A significant hurdle to recycling waste clothing and other textiles back into their original fibres is that most of this material is composed of blended fibres – the most common being polyester/cotton blends. While it is easy to recycle cotton and polyester individually, it is not possible to mechanically separate the blends, where the fibres are closely bonded together. Chemical solutions attempted to date have not been viable economically or environmentally.
Now, using an ionic liquid (a salt in a liquid state) researchers at Deakin’s Institute for Frontier Materials, Dr Nolene Byrne and PhD student Rasike De Silva have developed a simple process to separate polyester-cotton blends into their individual components.

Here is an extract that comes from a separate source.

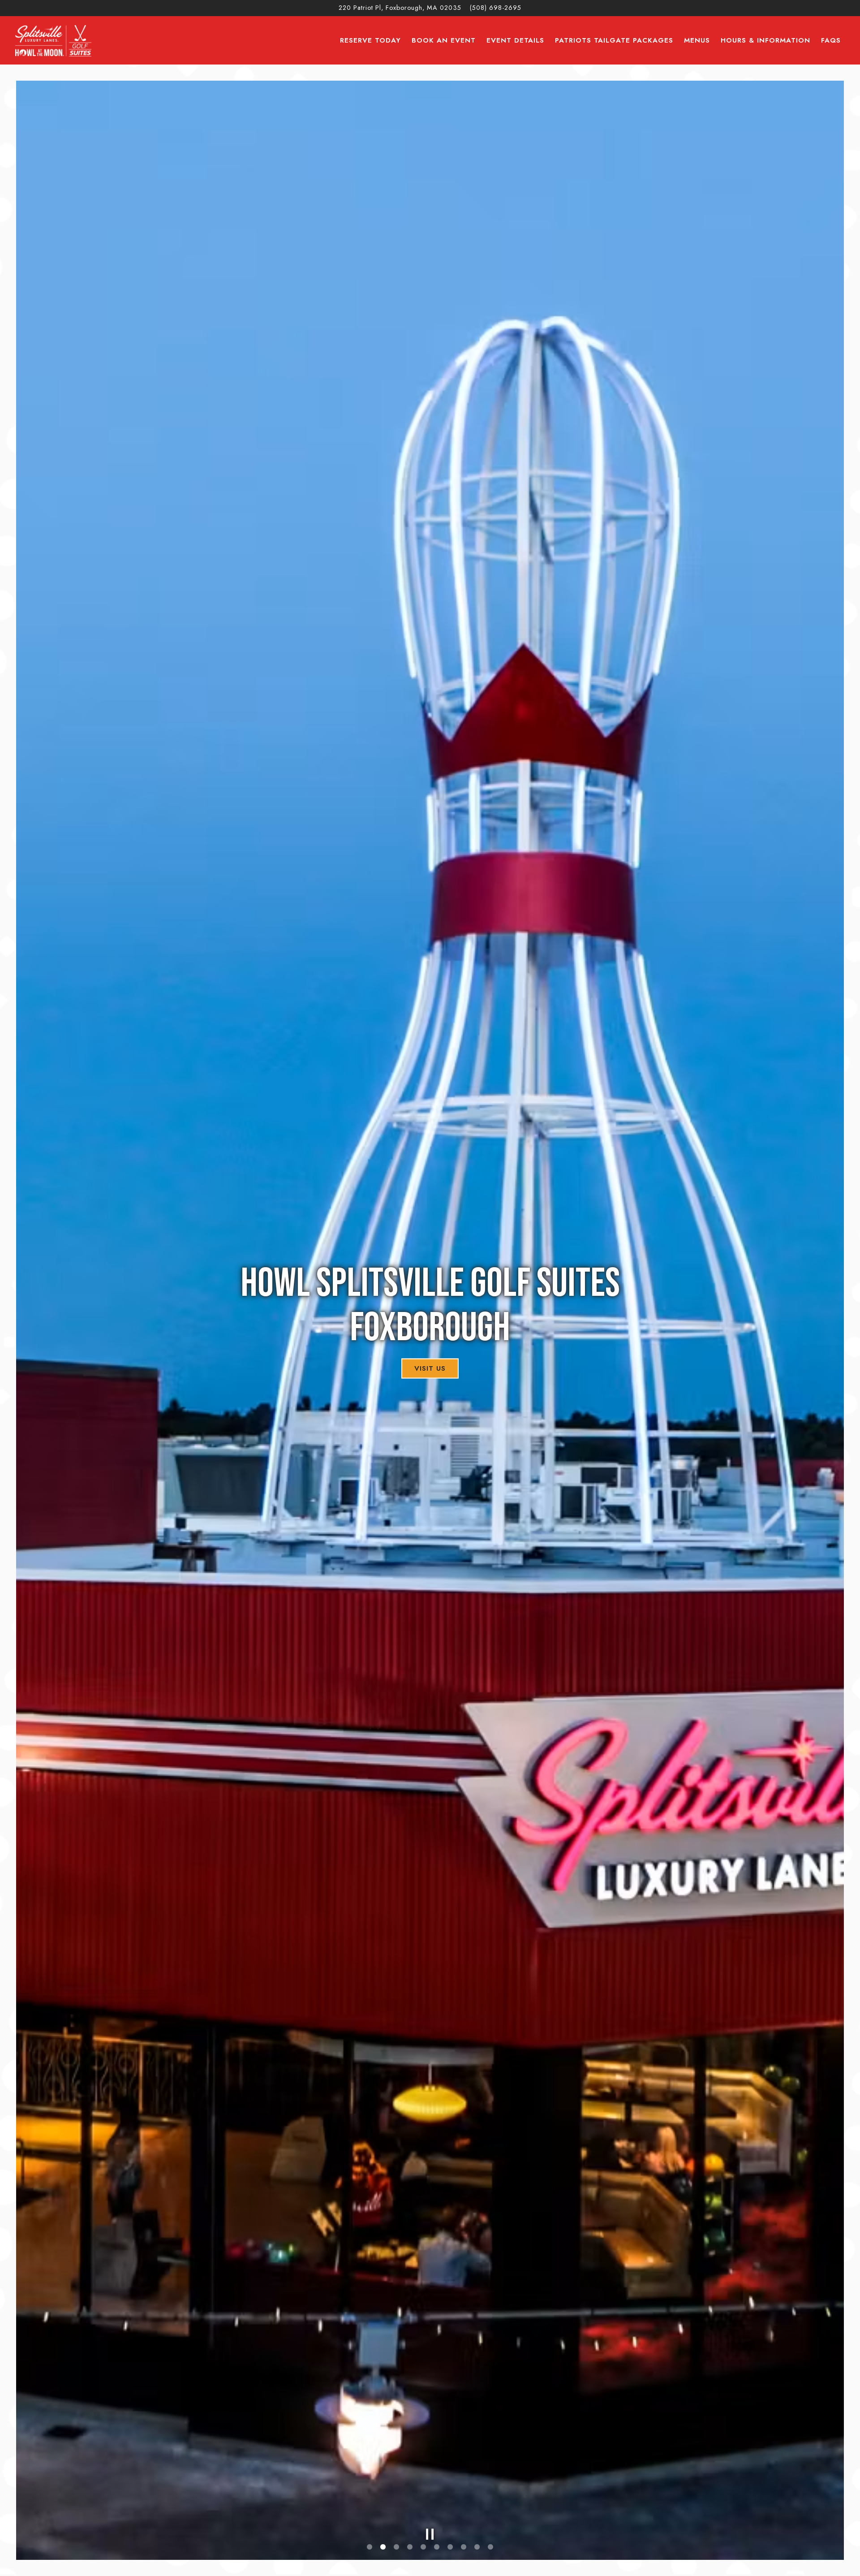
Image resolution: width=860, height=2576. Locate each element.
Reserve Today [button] (370, 40)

Unlike harsh solvents which have previously been used to dissolve polyester, ionic liquids provide an environmentally friendly solvent to chemically separate polyester/cotton blends. Another benefit of using ionic liquids, says Mr De Silva, is the ease with which the polyester and cotton can be separated.
“The ionic liquid selectively dissolves the cotton component, with the added advantage that the liquid can then be recycled and reused. This cotton can then be regenerated into various forms, such as spun into fibres or cast as cellulose films, like cellophane,” he explains. The recovered polyester can also be recycled by melting and reshaping it into other forms, such as plastic bottles or fibres.
Regenerated cellulose fibres such as viscose, rayon and lyocell have a considerable market share and are growing in popularity. Regenerated cotton is also increasingly being used as a low-cost precursor in the carbon fibre industry and as the starting material for bioethanol production.
The researchers say the new process is not limited to textile recycling but can also be applied to recycling any type of biocomposite material, including those used in the automotive industry.
Mr De Silva, a textile engineer from Sri Lanka, is working at the Institute for Frontier Materials with Dr Nolene Byrne and Professor Xungai Wang. He carried out the project as part of his PhD research into separation and utilisation of polymer fibre blends using environmentally friendly approaches.